Magmatic records of subduction and closure of the Meso-Tethys Ocean in the northern-central Tibetan Plateau

Abstract

The evolution of the Tethys Ocean has received much research attention; however, the timing and subduction mechanisms involved in the closure of the Bangong-Nujiang Meso-Tethys Ocean remain poorly constrained. In this study, we present geological, geochronological, geochemical, and zircon isotopic data from Cretaceous magmatic rocks and combine these with previously published data within the central Bangong-Nujiang suture zone in the north-central Tibetan Plateau.

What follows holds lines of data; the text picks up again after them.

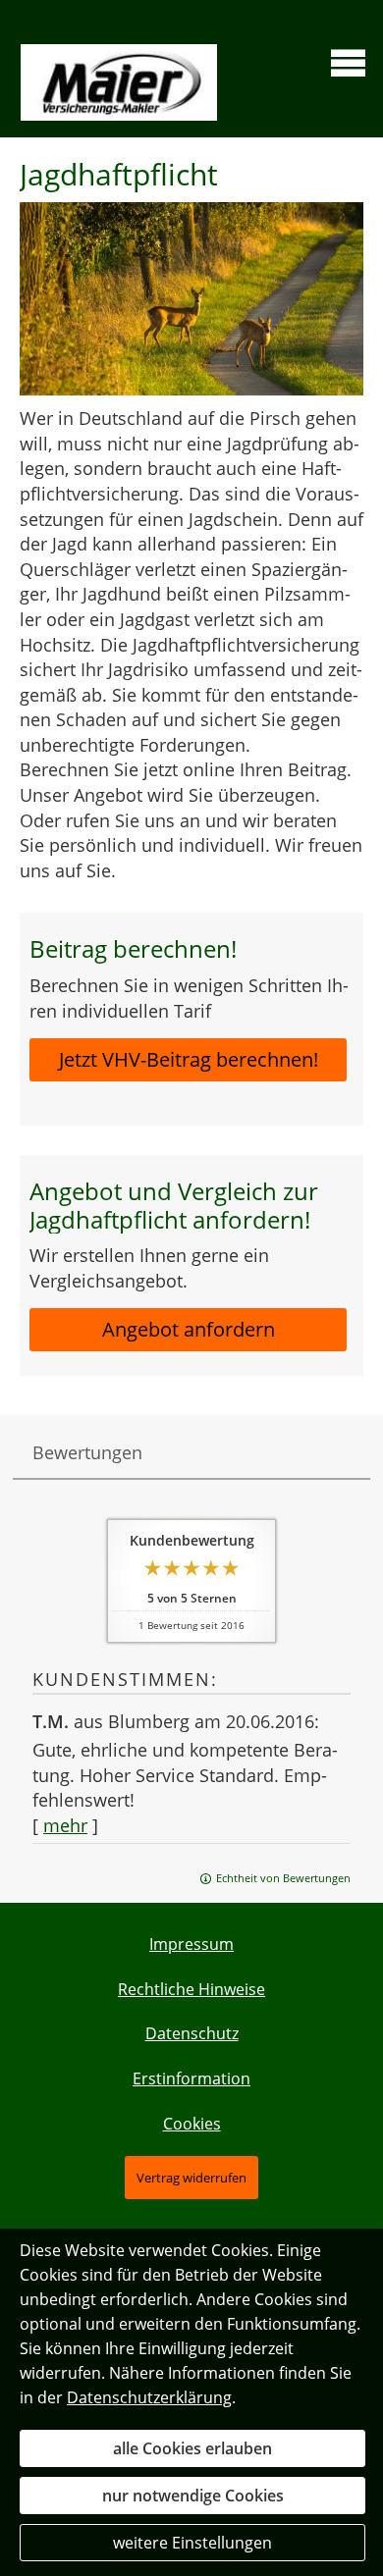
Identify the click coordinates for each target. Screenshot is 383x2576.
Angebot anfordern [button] (188, 1329)
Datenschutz (192, 2033)
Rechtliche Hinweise (191, 1989)
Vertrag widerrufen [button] (191, 2177)
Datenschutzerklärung (149, 2397)
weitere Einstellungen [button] (192, 2542)
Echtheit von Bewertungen (283, 1877)
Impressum (191, 1944)
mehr (65, 1825)
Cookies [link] (192, 2123)
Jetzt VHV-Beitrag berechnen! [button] (188, 1059)
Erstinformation (191, 2078)
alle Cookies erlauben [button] (192, 2448)
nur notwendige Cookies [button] (193, 2495)
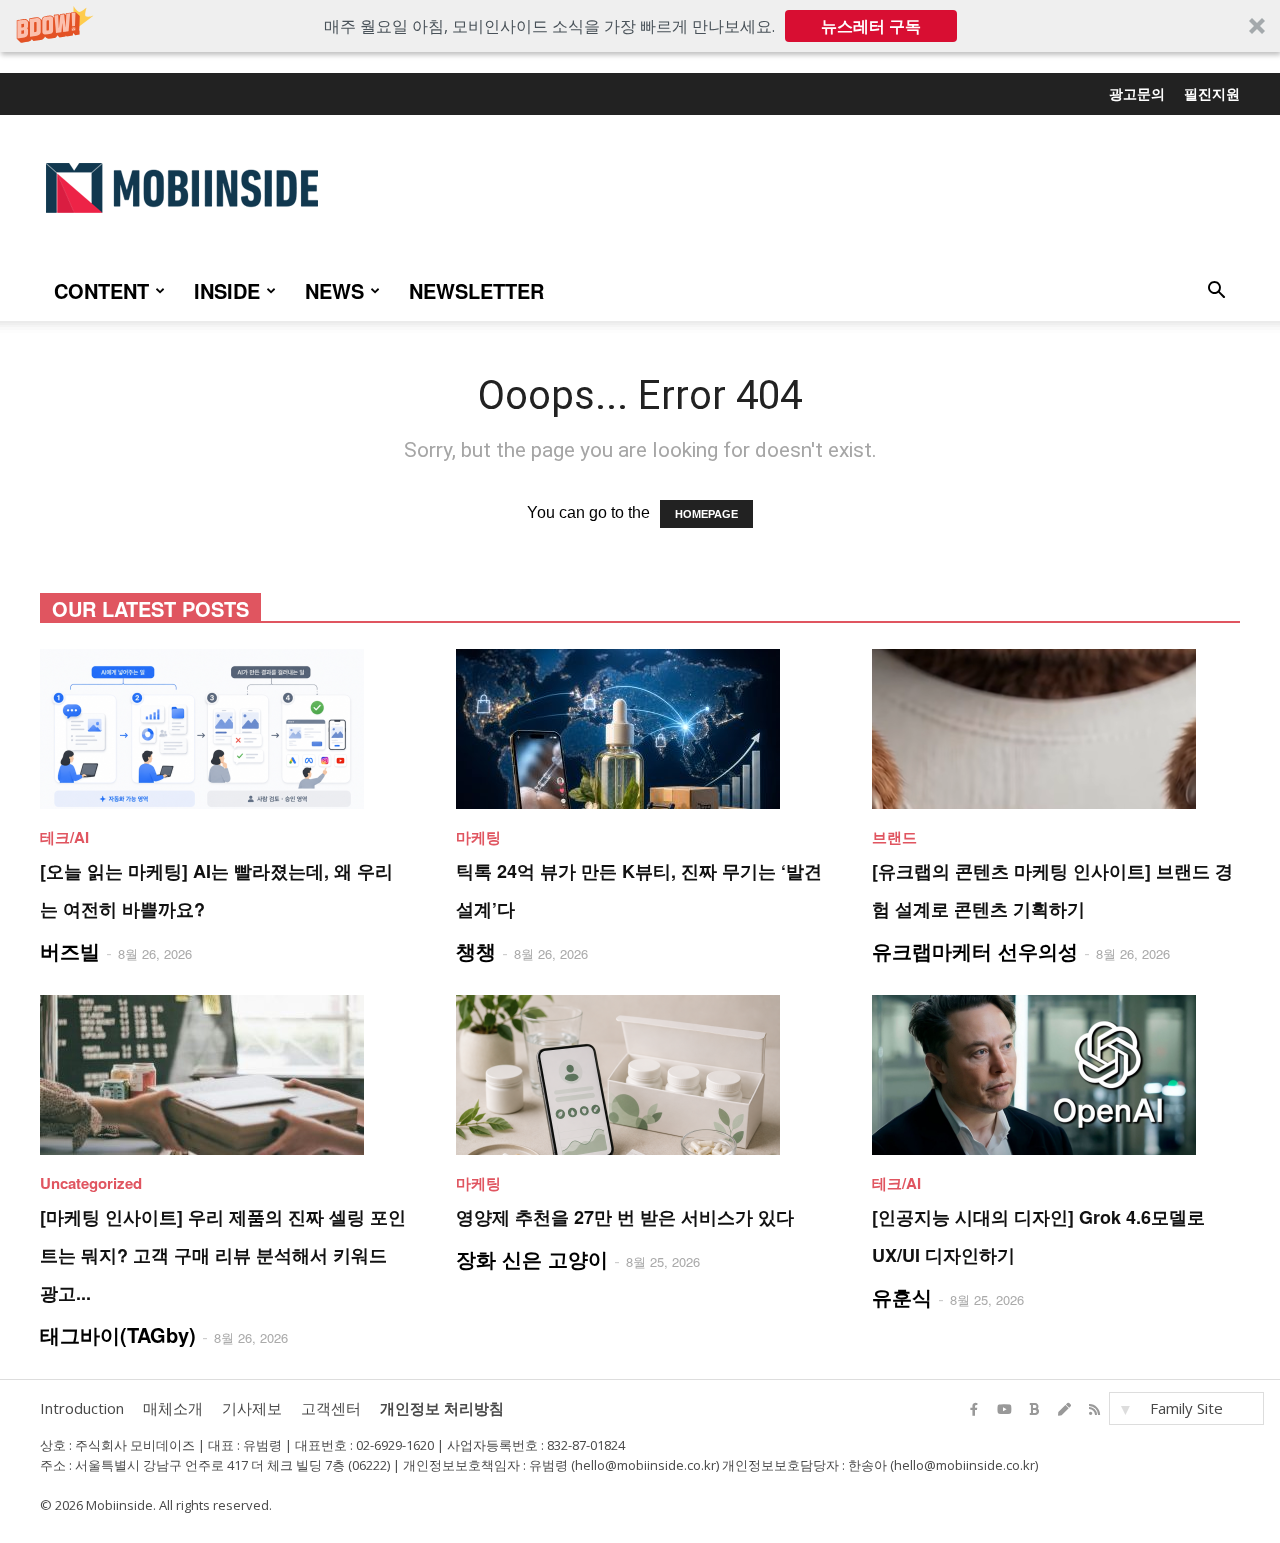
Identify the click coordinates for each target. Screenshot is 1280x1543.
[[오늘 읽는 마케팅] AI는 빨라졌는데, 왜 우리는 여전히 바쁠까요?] (224, 729)
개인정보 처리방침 (442, 1408)
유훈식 (902, 1296)
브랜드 (894, 837)
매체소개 (173, 1408)
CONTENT (101, 290)
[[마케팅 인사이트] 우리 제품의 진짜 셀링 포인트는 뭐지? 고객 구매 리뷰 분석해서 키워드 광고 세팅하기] (224, 1075)
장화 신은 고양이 (532, 1258)
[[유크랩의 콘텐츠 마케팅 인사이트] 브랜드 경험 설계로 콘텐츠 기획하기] (1056, 729)
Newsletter (476, 290)
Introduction (82, 1408)
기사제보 (252, 1408)
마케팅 (478, 837)
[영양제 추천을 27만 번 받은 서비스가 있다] (640, 1075)
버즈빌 (70, 950)
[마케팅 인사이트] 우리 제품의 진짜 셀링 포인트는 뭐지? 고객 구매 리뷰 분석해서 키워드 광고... (223, 1255)
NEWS (334, 290)
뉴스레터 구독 (871, 26)
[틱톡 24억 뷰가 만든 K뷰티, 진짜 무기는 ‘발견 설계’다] (640, 729)
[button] (640, 26)
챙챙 (476, 950)
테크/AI (64, 837)
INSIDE (227, 290)
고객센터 (331, 1408)
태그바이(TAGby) (118, 1334)
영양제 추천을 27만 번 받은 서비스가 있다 (625, 1217)
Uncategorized (91, 1183)
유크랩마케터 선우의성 (975, 950)
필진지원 (1212, 93)
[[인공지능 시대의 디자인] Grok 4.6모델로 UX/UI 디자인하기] (1056, 1075)
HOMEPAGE (706, 514)
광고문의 (1137, 93)
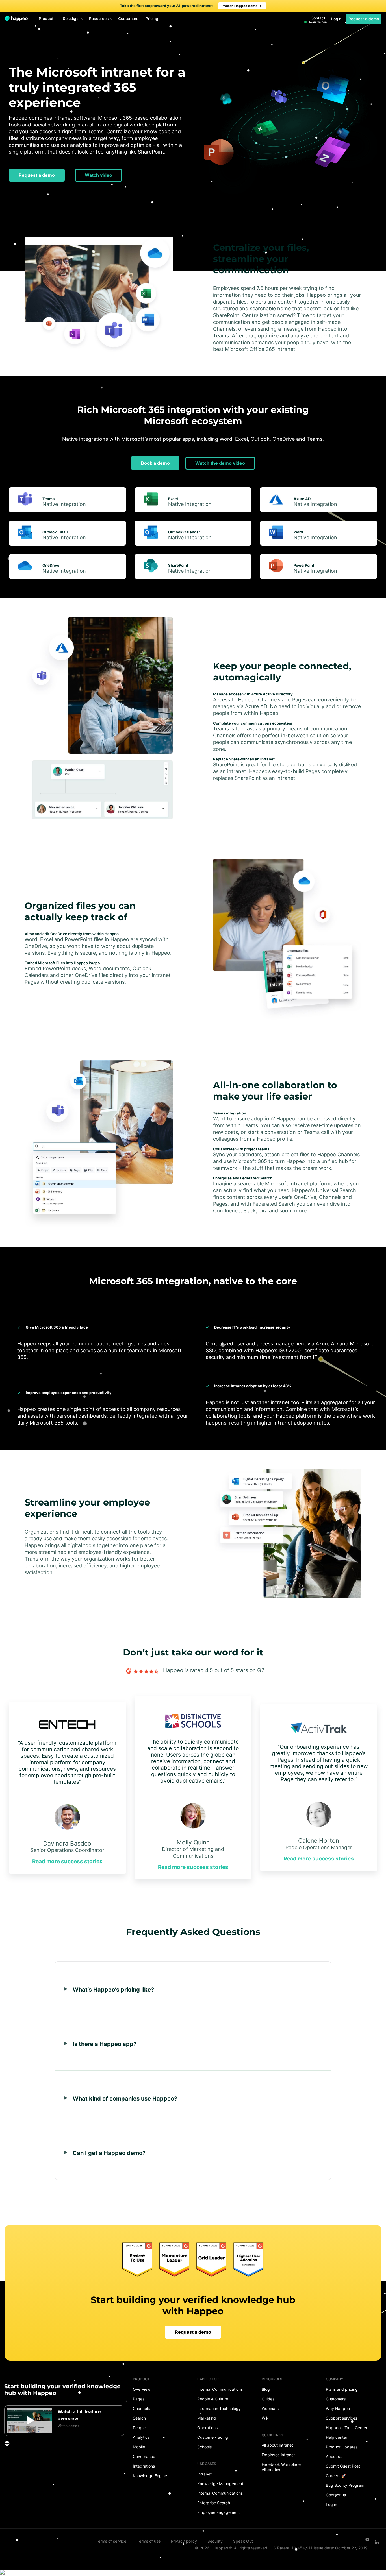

The integrated data update the regional tectonic framework and enable a comprehensive geodynamic model to be developed for the subduction and ocean closure events. In detail, temporal and spatial variations in the Jurassic−Cretaceous magmatism reflect the influence of the northward subduction of the Dongqiao-Amdo oceanic basin and the bidirectional subduction of the Bangong-Nujiang Meso-Tethys oceanic crust. The evolution of the Bangong-Nujiang Meso-Tethys Ocean further involved initial intra-ocean subduction, slab rollback, and flat subduction, as evidenced by two phases of north-south migration of magmatism at ca. 190−160 and 160−130 Ma and a magmatic hiatus at 160−140 Ma. The ocean closed during a two-stage process, including the closure of the Dongqiao-Amdo oceanic basin to the north and the Bangong-Nujiang Meso-Tethys Ocean to the south. The Dongqiao-Amdo oceanic basin closed soon after ca. 180 Ma, accompanied by continent-continent collision between the Amdo microcontinent and the South Qiangtang terrane. The Bangong-Nujiang Meso-Tethys Ocean closed at 130−120 Ma, corresponding to a period of waning magmatism. This closure represented complete oceanic closure and caused an arc-continent collisional event involving the Baingoin magmatic arc, the Amdo microcontinent, and the Lhasa terrane. The Lower Cretaceous terrestrial strata and their basal unconformity mark the final closure of the ocean, and the Early Cretaceous ocean islands might have formed before ca. 130 Ma.